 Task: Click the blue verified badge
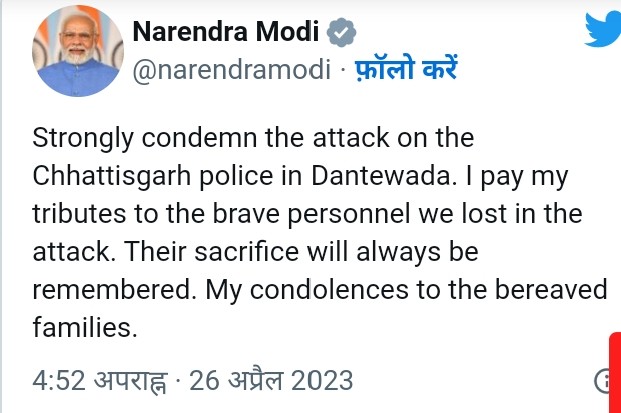(342, 33)
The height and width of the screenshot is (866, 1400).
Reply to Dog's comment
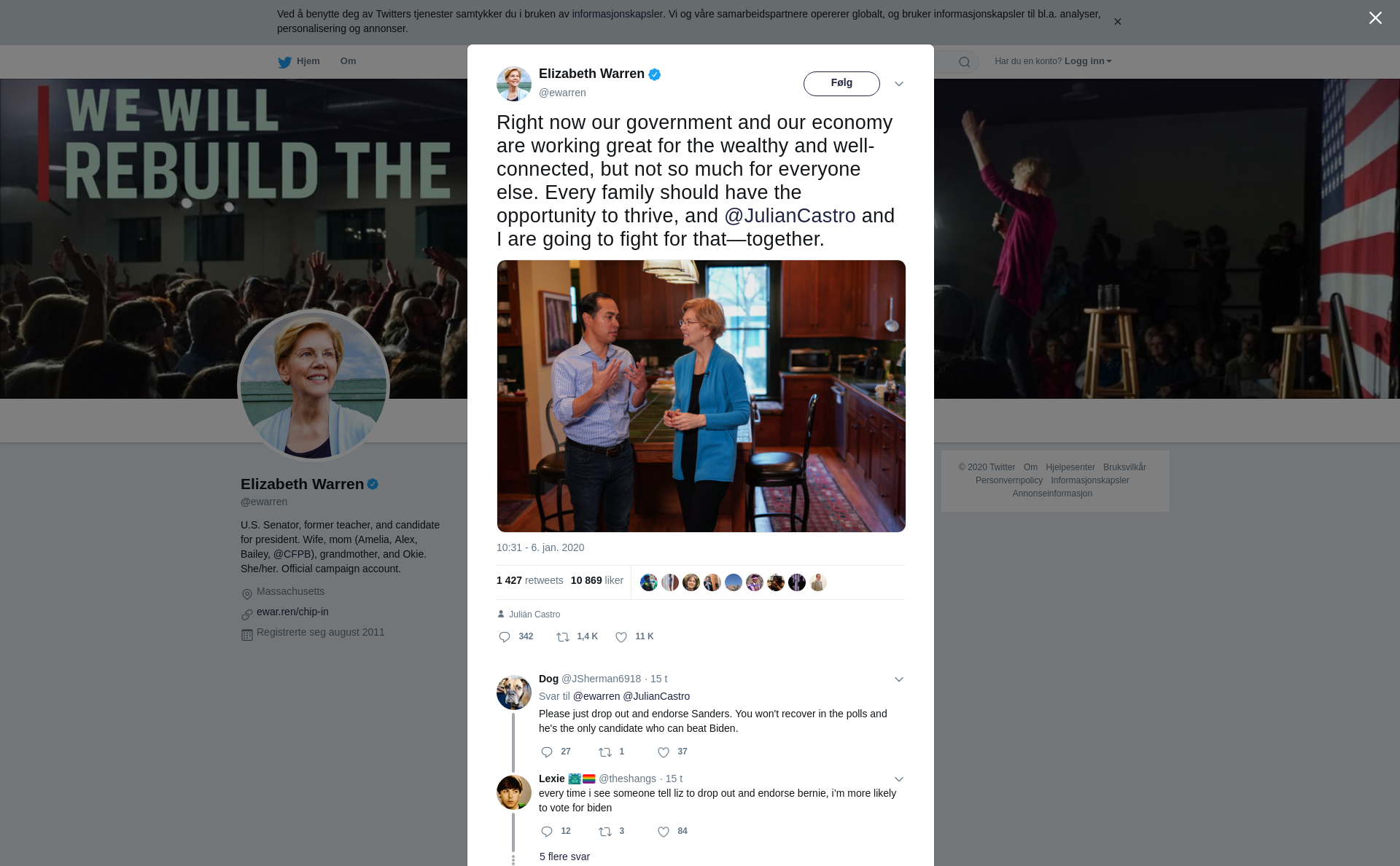click(x=547, y=752)
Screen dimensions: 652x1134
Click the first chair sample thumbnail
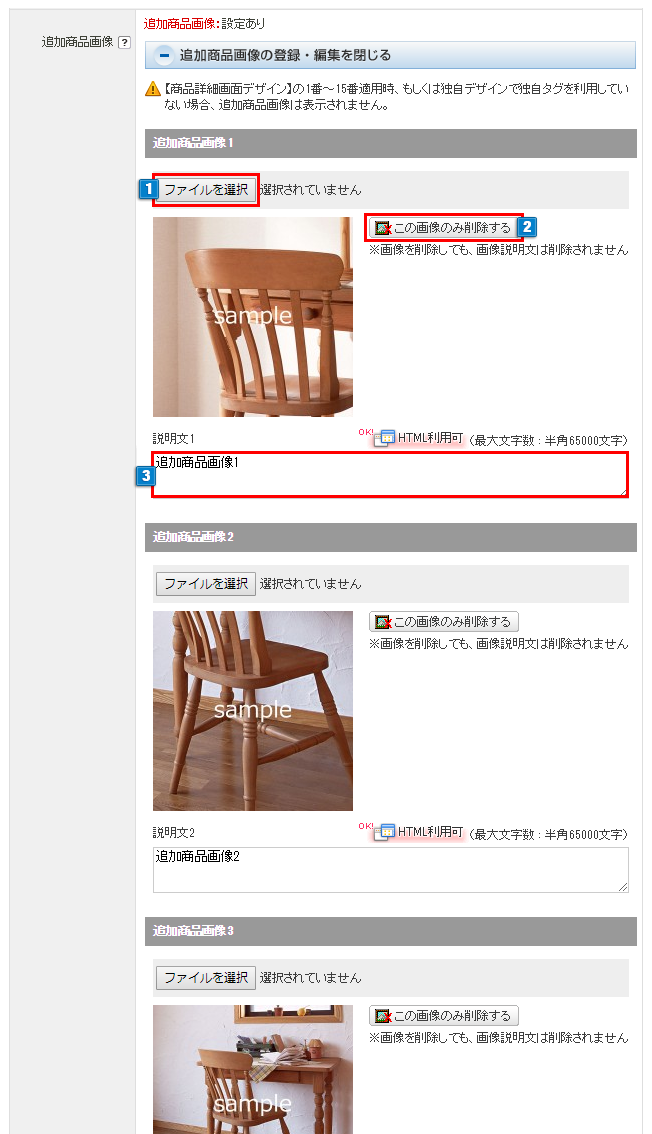tap(253, 317)
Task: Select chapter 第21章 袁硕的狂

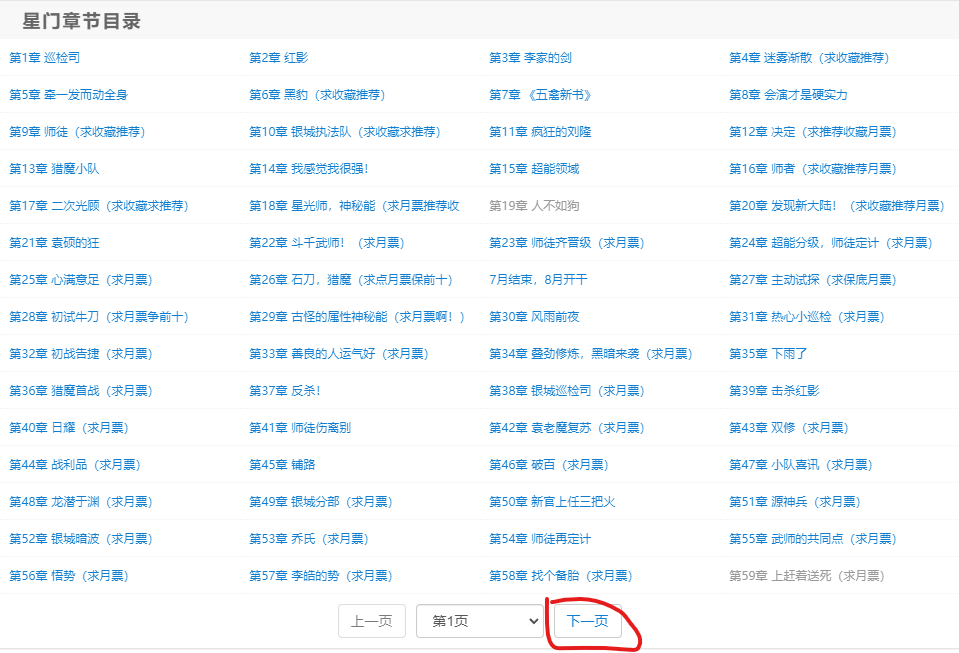Action: (48, 242)
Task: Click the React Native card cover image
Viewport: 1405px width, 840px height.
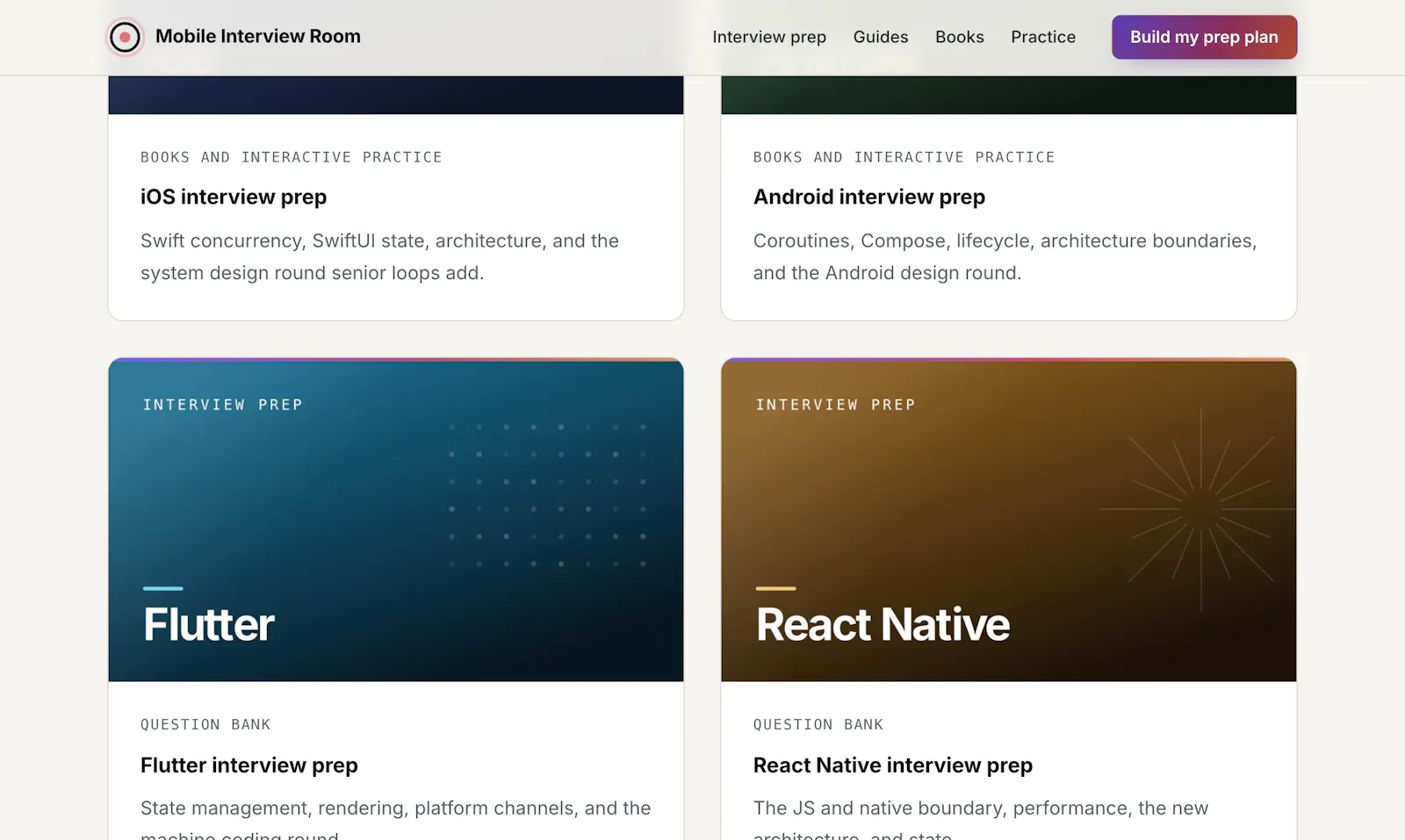Action: tap(1009, 520)
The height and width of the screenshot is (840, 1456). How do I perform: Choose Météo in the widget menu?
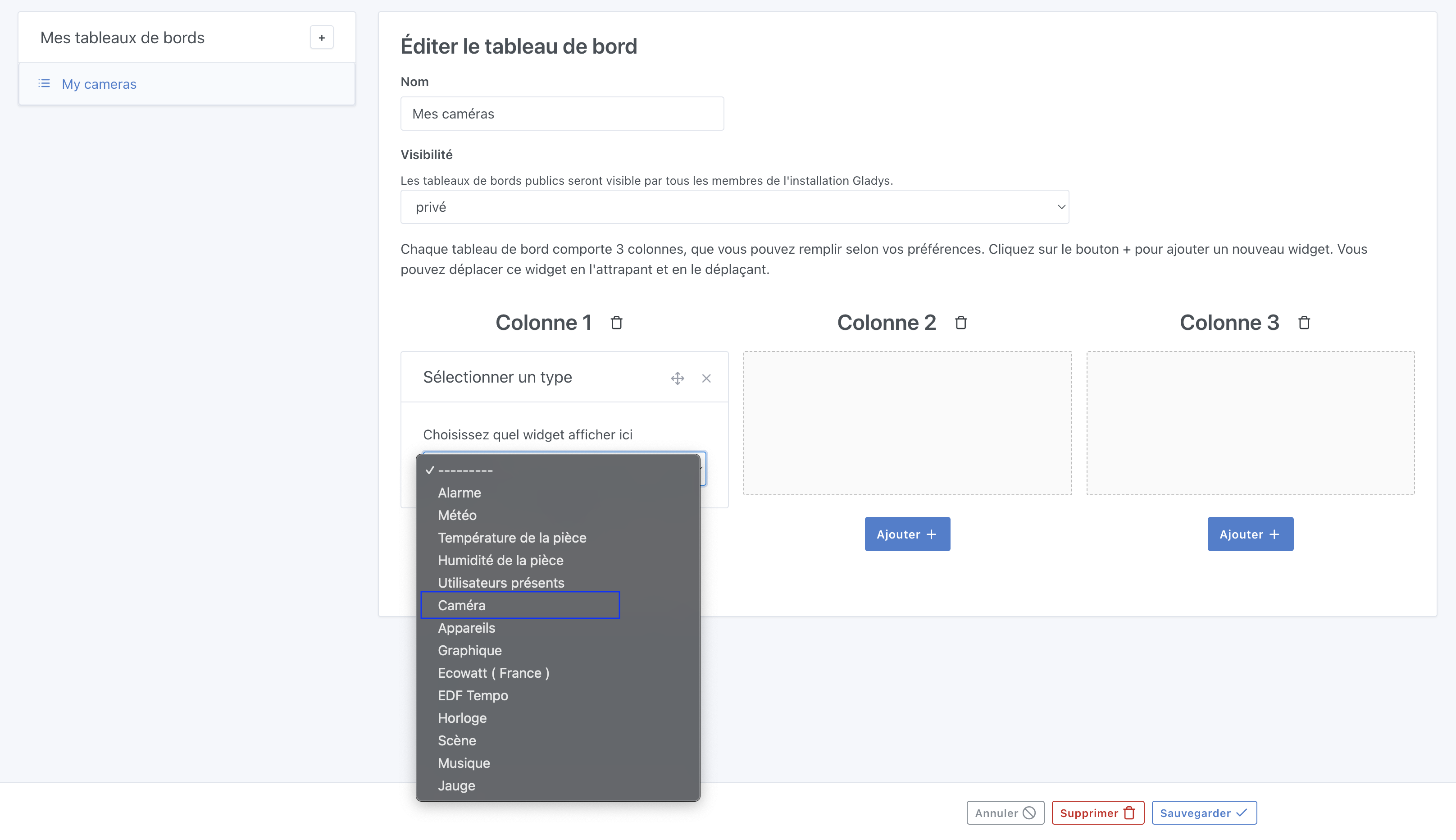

******

Please output the listing again verbatim, from the line containing "Screen dimensions: 652x1134" through the end of the listing, leaving out the pictures.

Screen dimensions: 652x1134
Click the first chair sample thumbnail
tap(253, 317)
Task: Select chapter 第21章 袁硕的狂

Action: (48, 242)
Task: Click the React Native card cover image
Viewport: 1405px width, 840px height.
Action: tap(1009, 520)
The height and width of the screenshot is (840, 1456). How do I perform: Choose Météo in the widget menu?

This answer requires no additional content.